**Your instructions**
Rewrite the rows from the line containing "1009x633 pixels." through the end of the rows, replacing "plus button" with "add button" and keeping everything else the same. Leave the pictures out.

**Task input**
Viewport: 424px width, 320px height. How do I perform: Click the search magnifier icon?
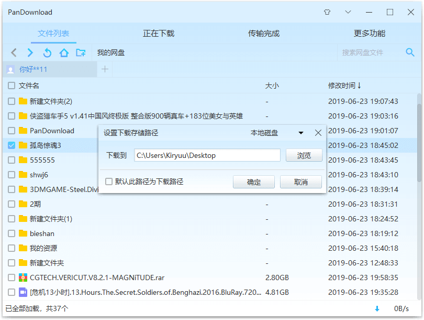pyautogui.click(x=410, y=52)
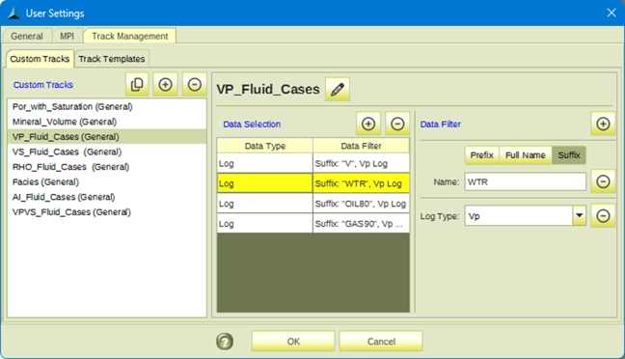The image size is (625, 359).
Task: Toggle the Prefix filter mode
Action: pos(481,155)
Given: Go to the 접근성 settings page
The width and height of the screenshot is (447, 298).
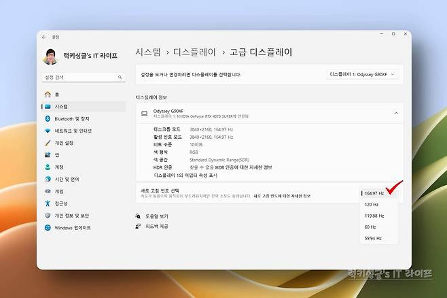Looking at the screenshot, I should pyautogui.click(x=61, y=203).
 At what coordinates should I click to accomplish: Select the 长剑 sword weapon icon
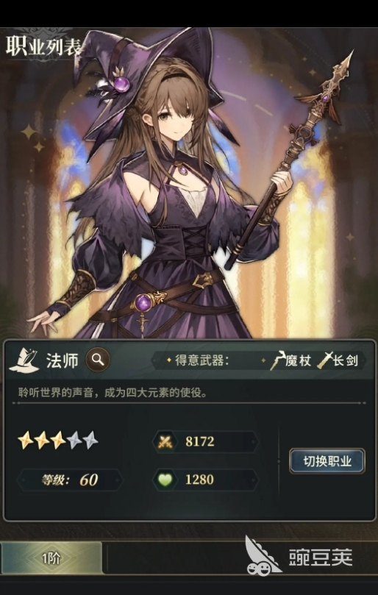(325, 360)
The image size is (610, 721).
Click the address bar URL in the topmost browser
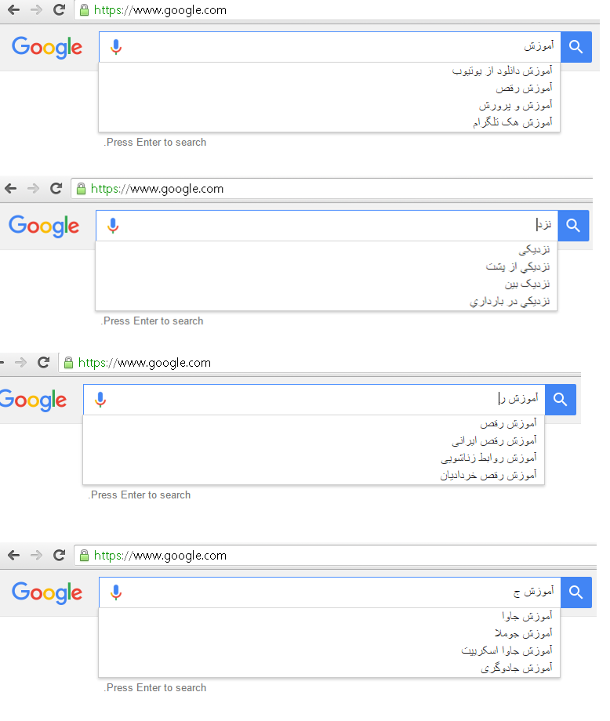(160, 10)
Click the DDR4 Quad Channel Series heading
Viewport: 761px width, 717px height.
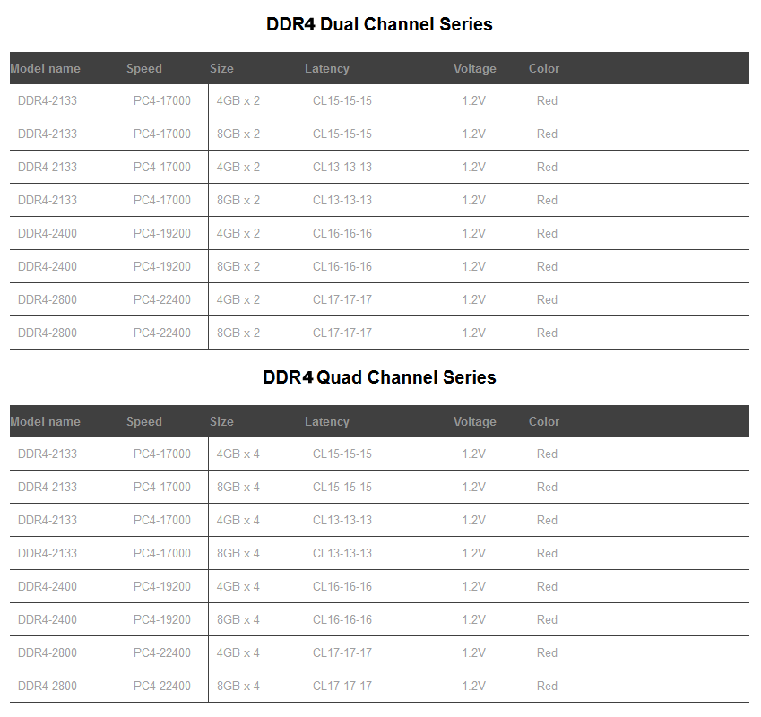(379, 377)
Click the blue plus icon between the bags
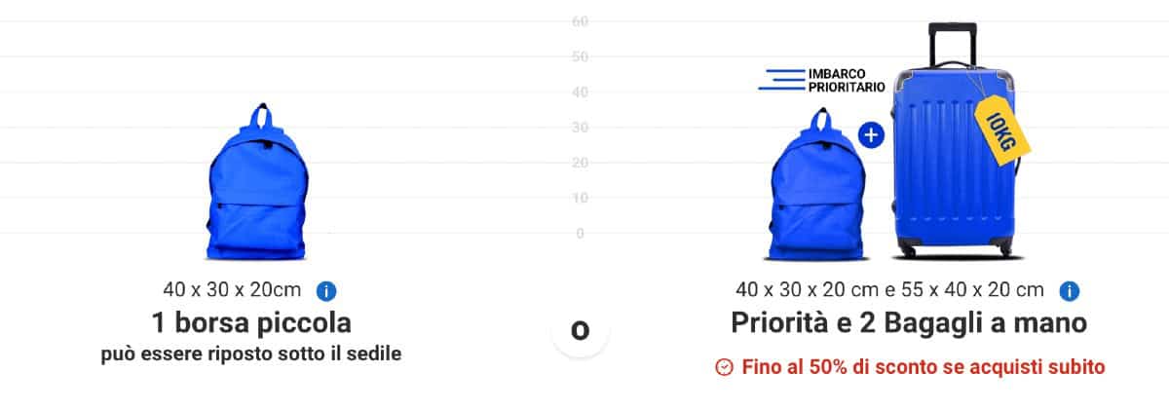This screenshot has width=1169, height=409. tap(871, 134)
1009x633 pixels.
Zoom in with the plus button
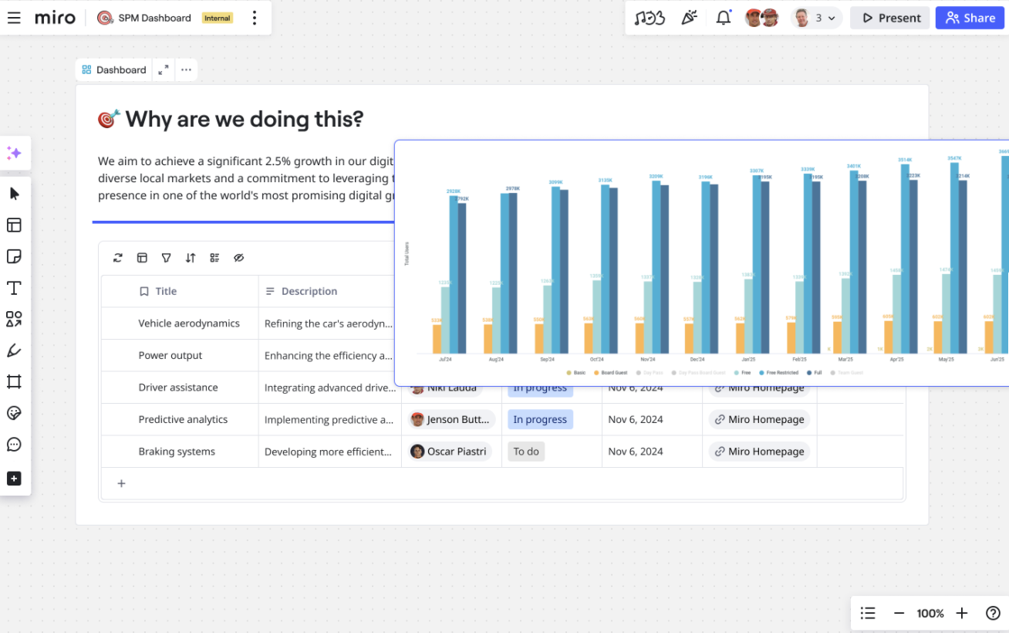point(961,613)
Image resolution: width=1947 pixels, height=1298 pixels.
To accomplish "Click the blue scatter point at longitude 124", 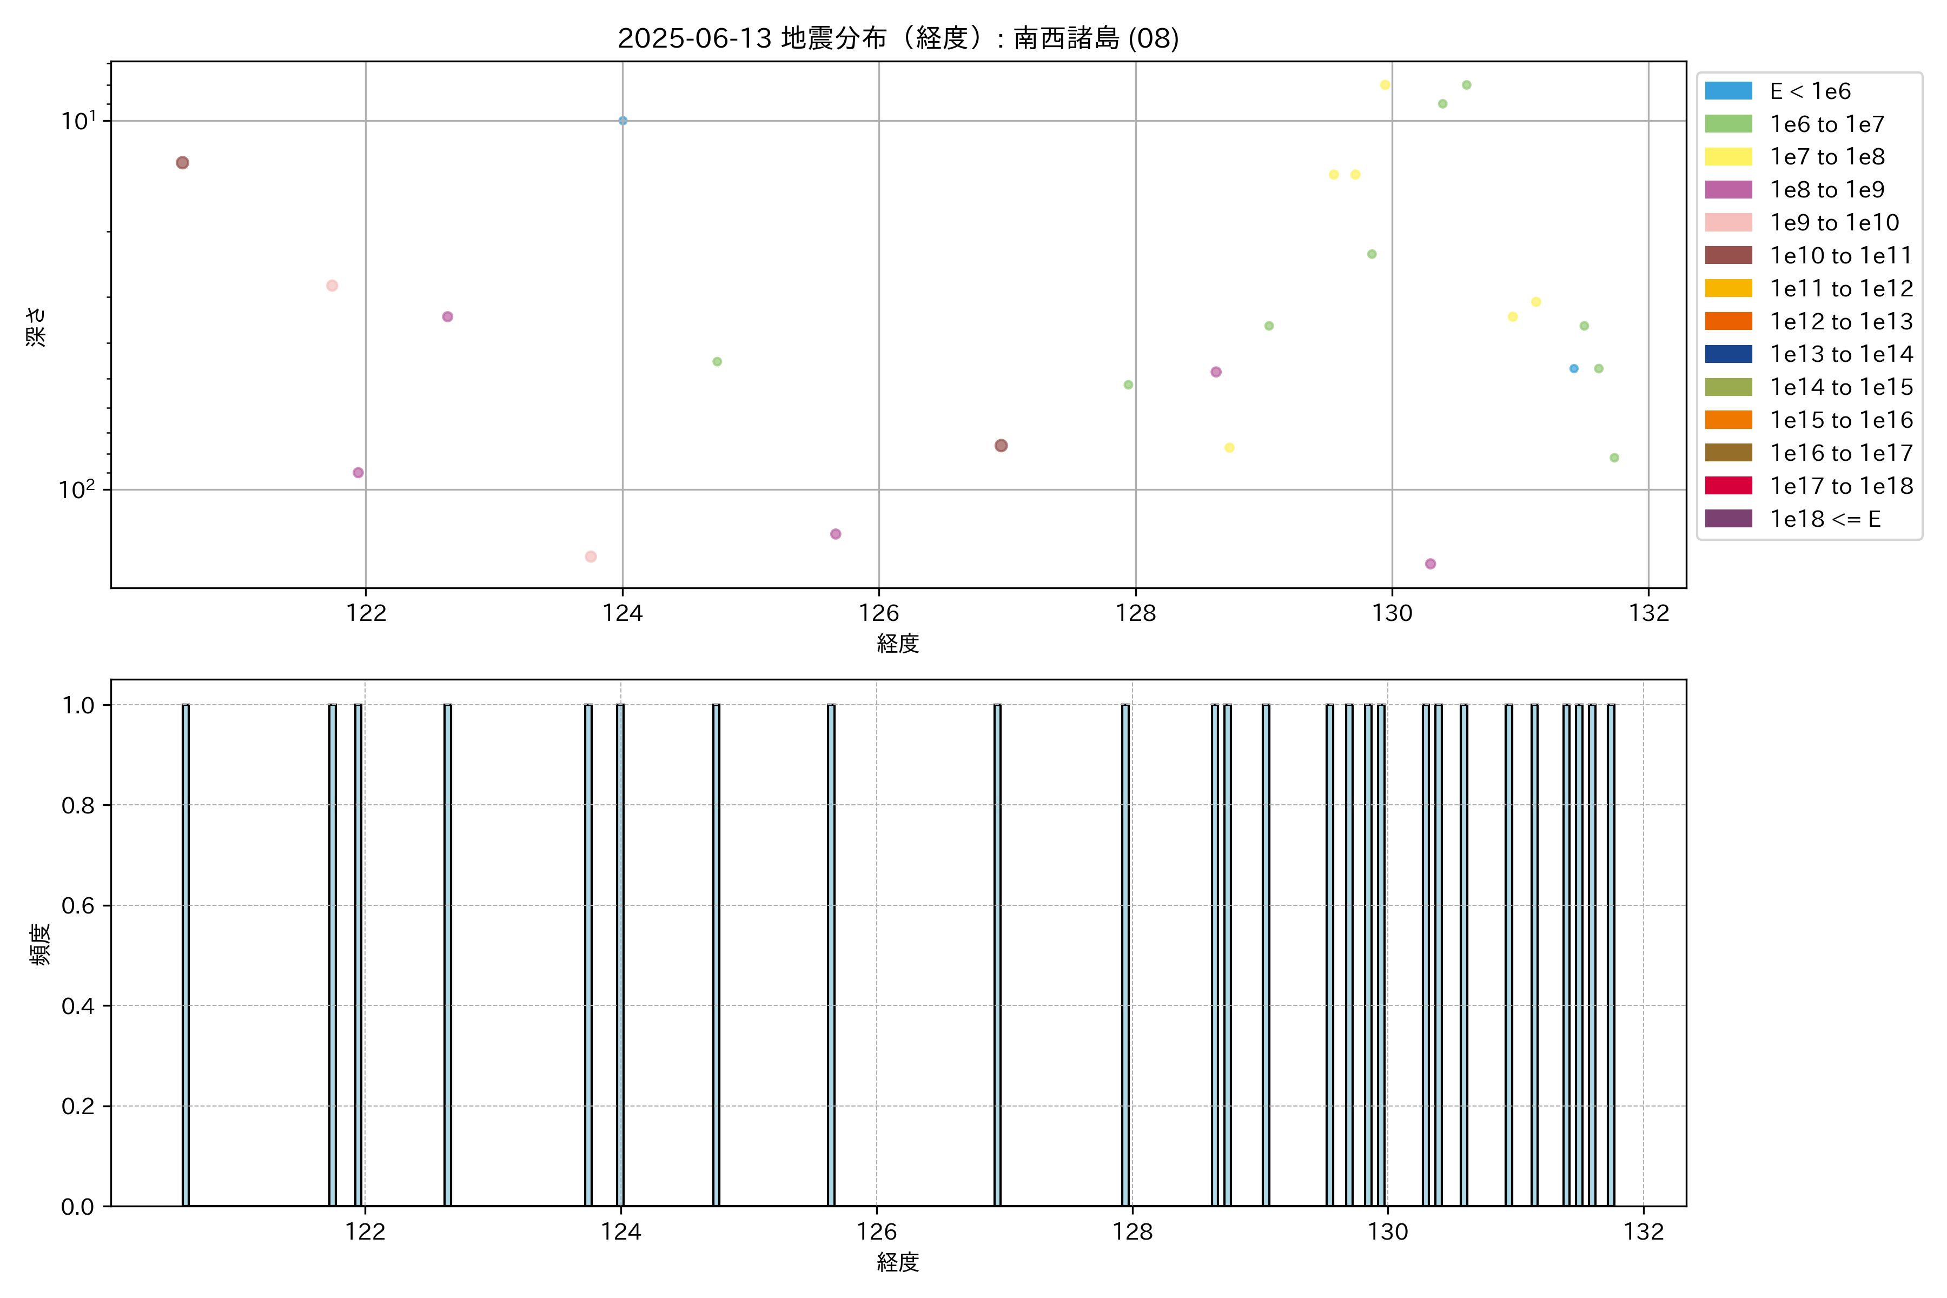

**Response to this task**
1009x633 pixels.
Zoom in with the add button
point(961,613)
Image resolution: width=1947 pixels, height=1298 pixels.
To accomplish "Click the blue scatter point at longitude 124", 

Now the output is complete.